**The task**: Below are several records. Retype exactly those lines running from the one with "Апартаменти (1153, 101)" through the one with "Google (542, 1122)", end lines included, and no others.
[Data for analysis]
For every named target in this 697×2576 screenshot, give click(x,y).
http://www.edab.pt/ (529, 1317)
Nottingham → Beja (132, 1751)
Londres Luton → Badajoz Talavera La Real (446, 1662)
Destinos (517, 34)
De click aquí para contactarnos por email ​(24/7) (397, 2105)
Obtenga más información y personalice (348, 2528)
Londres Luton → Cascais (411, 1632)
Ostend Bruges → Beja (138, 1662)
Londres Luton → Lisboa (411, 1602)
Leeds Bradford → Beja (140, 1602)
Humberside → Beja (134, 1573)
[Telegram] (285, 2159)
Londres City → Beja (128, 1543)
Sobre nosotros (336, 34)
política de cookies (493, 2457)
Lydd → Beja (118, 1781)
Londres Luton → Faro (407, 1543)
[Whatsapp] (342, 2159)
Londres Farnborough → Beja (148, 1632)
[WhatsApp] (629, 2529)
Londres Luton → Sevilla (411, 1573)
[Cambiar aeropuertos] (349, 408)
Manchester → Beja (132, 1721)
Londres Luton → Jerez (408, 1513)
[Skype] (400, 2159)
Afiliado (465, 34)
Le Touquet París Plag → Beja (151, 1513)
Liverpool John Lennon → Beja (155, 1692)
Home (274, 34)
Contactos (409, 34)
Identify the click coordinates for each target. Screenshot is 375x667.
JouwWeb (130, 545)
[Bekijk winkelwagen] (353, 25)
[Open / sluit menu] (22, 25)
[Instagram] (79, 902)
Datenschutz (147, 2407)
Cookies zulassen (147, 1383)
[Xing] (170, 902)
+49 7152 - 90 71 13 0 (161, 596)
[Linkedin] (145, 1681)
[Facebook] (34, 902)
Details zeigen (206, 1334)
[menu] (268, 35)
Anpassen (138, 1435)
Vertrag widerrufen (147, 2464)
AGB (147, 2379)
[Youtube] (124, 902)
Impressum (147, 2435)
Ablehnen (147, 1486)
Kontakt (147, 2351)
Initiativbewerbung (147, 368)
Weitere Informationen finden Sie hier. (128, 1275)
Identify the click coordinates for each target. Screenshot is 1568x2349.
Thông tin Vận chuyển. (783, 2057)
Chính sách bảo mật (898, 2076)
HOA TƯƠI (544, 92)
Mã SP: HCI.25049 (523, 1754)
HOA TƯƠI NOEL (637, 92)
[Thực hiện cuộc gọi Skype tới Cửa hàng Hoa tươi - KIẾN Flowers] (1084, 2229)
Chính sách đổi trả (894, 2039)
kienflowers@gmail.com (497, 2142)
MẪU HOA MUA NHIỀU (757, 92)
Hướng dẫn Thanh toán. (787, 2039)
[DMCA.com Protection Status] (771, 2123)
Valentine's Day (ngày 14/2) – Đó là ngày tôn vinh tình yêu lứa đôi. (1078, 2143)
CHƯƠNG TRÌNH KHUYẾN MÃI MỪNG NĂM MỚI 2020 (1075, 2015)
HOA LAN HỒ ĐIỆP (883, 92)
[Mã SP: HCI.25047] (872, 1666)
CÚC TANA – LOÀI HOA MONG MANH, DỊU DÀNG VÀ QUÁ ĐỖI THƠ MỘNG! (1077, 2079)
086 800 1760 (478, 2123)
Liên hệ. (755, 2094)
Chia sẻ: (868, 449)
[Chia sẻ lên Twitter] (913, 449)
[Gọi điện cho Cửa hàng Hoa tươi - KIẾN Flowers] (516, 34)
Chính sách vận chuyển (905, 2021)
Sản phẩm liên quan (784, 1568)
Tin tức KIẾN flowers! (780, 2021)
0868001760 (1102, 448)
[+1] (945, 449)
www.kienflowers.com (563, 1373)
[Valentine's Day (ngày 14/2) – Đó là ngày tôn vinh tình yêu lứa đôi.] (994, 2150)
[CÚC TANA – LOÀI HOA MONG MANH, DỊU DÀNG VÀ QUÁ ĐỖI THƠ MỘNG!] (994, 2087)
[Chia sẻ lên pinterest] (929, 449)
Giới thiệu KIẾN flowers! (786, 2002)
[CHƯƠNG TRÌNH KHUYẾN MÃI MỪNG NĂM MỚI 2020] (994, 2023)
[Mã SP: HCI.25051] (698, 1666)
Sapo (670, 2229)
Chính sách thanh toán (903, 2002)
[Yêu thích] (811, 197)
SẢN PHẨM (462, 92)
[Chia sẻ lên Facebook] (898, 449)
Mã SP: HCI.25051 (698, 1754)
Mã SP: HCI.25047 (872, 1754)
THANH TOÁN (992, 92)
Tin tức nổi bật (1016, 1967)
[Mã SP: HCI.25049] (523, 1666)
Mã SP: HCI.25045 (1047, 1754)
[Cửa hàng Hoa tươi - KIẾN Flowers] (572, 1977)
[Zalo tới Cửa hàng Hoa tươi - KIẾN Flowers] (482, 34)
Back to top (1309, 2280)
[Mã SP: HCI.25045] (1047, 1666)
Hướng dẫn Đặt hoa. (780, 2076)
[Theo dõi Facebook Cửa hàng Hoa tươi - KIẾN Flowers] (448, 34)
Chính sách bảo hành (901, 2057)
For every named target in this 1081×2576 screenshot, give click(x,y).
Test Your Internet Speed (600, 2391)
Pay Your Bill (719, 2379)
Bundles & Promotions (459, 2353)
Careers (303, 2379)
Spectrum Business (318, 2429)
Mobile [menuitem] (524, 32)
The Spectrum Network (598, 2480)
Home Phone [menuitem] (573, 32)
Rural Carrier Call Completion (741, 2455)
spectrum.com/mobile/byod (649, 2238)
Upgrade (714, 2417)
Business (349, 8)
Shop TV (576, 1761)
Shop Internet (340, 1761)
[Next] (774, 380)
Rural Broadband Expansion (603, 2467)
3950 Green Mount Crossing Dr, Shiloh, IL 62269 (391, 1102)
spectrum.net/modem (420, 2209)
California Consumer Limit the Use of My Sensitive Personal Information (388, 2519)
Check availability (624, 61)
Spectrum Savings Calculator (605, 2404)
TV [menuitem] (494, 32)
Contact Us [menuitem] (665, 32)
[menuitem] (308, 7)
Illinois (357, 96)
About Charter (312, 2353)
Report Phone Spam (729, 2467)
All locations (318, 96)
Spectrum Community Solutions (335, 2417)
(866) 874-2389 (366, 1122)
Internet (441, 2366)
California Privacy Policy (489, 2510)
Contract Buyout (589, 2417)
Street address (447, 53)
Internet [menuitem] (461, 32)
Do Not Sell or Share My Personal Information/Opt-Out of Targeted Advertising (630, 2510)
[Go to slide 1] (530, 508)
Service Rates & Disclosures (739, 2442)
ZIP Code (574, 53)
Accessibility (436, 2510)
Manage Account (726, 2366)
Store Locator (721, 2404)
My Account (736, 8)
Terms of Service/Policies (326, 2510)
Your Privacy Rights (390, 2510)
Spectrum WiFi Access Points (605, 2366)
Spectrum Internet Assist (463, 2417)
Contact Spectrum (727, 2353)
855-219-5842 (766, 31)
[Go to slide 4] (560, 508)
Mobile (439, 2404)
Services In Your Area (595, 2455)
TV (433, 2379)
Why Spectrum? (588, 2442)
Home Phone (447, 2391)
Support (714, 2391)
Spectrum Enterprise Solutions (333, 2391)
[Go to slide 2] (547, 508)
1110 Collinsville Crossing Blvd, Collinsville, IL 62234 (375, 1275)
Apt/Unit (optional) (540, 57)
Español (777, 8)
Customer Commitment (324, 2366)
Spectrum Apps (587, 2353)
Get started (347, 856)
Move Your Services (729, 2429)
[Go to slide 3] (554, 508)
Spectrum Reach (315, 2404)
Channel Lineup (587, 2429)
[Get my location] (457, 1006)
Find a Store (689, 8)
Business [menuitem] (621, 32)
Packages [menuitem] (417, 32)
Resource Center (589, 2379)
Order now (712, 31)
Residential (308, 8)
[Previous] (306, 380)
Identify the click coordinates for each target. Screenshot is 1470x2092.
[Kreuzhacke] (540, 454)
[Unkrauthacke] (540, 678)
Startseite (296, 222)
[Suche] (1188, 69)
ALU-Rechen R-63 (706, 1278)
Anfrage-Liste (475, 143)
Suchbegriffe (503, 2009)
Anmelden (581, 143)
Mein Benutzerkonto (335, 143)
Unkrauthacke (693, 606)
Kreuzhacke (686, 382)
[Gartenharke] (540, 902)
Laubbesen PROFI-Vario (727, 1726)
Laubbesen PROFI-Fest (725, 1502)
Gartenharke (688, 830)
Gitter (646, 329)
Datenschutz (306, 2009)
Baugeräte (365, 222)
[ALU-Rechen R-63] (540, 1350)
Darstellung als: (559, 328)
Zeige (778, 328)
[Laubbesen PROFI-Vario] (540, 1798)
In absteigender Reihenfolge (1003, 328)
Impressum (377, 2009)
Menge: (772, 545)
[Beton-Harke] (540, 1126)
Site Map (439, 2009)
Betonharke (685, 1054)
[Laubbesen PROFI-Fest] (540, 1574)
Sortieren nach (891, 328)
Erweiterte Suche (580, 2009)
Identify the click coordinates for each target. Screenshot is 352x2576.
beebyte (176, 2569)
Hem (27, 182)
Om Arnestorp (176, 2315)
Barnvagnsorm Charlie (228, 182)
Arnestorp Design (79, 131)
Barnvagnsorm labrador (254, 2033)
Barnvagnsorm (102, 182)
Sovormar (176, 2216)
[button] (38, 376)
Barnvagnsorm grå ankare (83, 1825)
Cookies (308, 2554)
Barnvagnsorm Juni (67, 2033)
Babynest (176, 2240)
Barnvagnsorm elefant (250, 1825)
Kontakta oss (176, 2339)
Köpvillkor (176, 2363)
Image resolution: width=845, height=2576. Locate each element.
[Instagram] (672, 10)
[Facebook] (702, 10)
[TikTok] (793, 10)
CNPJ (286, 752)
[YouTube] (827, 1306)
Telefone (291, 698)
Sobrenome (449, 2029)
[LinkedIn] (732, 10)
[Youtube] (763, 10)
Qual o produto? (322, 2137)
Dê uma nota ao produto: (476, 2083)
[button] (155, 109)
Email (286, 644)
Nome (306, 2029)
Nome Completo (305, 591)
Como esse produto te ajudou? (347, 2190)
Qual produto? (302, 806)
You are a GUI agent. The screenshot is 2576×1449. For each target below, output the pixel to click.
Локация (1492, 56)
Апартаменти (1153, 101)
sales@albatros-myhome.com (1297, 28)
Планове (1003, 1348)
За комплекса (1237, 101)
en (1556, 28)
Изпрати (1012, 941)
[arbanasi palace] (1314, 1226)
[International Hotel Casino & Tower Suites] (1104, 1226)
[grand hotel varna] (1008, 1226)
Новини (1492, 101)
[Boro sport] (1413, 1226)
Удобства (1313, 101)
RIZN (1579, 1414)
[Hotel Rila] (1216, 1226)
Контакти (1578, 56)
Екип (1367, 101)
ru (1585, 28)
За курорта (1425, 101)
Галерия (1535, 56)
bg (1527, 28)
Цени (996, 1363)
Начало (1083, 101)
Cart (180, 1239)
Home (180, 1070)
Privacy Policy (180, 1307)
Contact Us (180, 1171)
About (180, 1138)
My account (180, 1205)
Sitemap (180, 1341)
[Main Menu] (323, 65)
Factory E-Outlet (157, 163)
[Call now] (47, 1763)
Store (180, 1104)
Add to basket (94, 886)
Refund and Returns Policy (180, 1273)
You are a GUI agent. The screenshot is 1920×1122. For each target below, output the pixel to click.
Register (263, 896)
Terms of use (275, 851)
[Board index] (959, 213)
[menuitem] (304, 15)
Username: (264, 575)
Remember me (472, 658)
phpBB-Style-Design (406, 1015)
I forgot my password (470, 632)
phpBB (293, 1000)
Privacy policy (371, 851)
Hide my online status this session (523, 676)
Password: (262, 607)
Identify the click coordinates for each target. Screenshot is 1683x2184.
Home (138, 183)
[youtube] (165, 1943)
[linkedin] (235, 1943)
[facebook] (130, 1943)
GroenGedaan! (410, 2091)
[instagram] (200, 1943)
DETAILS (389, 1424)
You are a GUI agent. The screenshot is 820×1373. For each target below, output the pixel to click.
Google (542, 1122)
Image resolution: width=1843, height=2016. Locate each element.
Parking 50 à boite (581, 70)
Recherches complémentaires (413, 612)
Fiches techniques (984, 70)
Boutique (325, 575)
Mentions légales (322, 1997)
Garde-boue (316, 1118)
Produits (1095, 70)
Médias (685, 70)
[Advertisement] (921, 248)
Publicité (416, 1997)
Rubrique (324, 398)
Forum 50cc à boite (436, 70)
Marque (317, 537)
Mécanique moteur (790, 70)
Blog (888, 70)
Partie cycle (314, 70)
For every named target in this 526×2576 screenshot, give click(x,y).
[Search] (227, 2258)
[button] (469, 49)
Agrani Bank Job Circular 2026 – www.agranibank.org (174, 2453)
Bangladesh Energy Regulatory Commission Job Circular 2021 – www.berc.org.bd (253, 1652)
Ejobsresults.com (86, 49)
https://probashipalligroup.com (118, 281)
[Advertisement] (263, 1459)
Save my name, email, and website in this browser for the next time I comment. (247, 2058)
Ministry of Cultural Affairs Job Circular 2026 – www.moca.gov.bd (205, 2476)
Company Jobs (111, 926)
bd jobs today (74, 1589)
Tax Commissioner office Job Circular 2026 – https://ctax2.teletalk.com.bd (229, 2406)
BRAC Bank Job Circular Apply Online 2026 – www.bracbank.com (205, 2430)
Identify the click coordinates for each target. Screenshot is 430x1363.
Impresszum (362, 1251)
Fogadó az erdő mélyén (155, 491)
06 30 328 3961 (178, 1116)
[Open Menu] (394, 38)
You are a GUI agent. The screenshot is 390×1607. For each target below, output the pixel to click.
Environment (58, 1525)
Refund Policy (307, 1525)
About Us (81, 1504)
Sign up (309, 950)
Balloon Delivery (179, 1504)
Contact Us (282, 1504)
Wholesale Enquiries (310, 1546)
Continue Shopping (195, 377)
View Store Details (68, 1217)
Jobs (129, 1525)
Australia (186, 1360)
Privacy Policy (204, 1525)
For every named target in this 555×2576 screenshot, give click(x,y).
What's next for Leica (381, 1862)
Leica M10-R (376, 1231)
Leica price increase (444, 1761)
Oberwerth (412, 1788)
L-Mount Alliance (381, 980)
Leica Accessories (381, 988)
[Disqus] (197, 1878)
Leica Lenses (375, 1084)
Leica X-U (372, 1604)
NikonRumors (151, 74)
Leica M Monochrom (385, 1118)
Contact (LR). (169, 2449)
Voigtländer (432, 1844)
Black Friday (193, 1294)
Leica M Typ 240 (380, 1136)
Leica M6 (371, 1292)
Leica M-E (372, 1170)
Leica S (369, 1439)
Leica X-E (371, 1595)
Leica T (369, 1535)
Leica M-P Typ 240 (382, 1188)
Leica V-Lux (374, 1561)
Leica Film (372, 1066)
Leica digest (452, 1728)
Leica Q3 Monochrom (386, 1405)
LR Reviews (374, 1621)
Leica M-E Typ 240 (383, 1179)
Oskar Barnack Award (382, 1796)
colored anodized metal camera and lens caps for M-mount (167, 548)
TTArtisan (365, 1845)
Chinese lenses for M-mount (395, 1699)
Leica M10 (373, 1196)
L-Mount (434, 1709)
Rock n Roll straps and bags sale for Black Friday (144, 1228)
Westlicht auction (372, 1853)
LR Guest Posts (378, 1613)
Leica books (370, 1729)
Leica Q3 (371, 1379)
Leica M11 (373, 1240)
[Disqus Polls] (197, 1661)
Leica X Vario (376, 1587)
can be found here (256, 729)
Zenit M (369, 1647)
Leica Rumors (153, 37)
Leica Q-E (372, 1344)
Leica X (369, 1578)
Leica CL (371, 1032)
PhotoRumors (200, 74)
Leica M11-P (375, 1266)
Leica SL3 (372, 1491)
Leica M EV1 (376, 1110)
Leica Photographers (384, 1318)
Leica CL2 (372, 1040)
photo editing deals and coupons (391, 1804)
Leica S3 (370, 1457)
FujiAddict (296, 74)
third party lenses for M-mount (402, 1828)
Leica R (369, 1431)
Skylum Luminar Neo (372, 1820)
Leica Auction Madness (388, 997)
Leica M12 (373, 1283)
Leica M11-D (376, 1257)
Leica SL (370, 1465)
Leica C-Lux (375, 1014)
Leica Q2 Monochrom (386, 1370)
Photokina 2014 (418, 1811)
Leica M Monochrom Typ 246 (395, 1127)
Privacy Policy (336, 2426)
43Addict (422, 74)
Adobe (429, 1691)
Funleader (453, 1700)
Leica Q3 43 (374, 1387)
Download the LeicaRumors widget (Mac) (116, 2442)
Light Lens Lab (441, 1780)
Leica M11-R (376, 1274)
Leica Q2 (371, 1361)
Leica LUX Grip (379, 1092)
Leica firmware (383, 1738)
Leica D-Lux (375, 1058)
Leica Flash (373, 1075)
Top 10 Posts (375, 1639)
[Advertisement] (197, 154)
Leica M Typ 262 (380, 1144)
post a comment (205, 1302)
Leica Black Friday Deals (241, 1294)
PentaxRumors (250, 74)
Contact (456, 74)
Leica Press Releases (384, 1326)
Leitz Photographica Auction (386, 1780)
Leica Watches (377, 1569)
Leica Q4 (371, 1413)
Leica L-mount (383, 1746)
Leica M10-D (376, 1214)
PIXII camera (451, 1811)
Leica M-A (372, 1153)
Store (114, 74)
[/Data for analysis]
**Answer section**:
Апартаменти (1153, 101)
sales@albatros-myhome.com (1297, 28)
Планове (1003, 1348)
За комплекса (1237, 101)
en (1556, 28)
Изпрати (1012, 941)
[arbanasi palace] (1314, 1226)
[International Hotel Casino & Tower Suites] (1104, 1226)
[grand hotel varna] (1008, 1226)
Новини (1492, 101)
[Boro sport] (1413, 1226)
Удобства (1313, 101)
RIZN (1579, 1414)
[Hotel Rila] (1216, 1226)
Контакти (1578, 56)
Екип (1367, 101)
ru (1585, 28)
За курорта (1425, 101)
Галерия (1535, 56)
bg (1527, 28)
Цени (996, 1363)
Начало (1083, 101)
Cart (180, 1239)
Home (180, 1070)
Privacy Policy (180, 1307)
Contact Us (180, 1171)
About (180, 1138)
My account (180, 1205)
Sitemap (180, 1341)
[Main Menu] (323, 65)
Factory E-Outlet (157, 163)
[Call now] (47, 1763)
Store (180, 1104)
Add to basket (94, 886)
Refund and Returns Policy (180, 1273)
You are a GUI agent. The screenshot is 1920×1122. For each target below, output the pixel to click.
Register (263, 896)
Terms of use (275, 851)
[Board index] (959, 213)
[menuitem] (304, 15)
Username: (264, 575)
Remember me (472, 658)
phpBB-Style-Design (406, 1015)
I forgot my password (470, 632)
phpBB (293, 1000)
Privacy policy (371, 851)
Hide my online status this session (523, 676)
Password: (262, 607)
Identify the click coordinates for each target. Screenshot is 1683x2184.
Home (138, 183)
[youtube] (165, 1943)
[linkedin] (235, 1943)
[facebook] (130, 1943)
GroenGedaan! (410, 2091)
[instagram] (200, 1943)
DETAILS (389, 1424)
You are a GUI agent. The screenshot is 820×1373. For each target below, output the pixel to click.
Google (542, 1122)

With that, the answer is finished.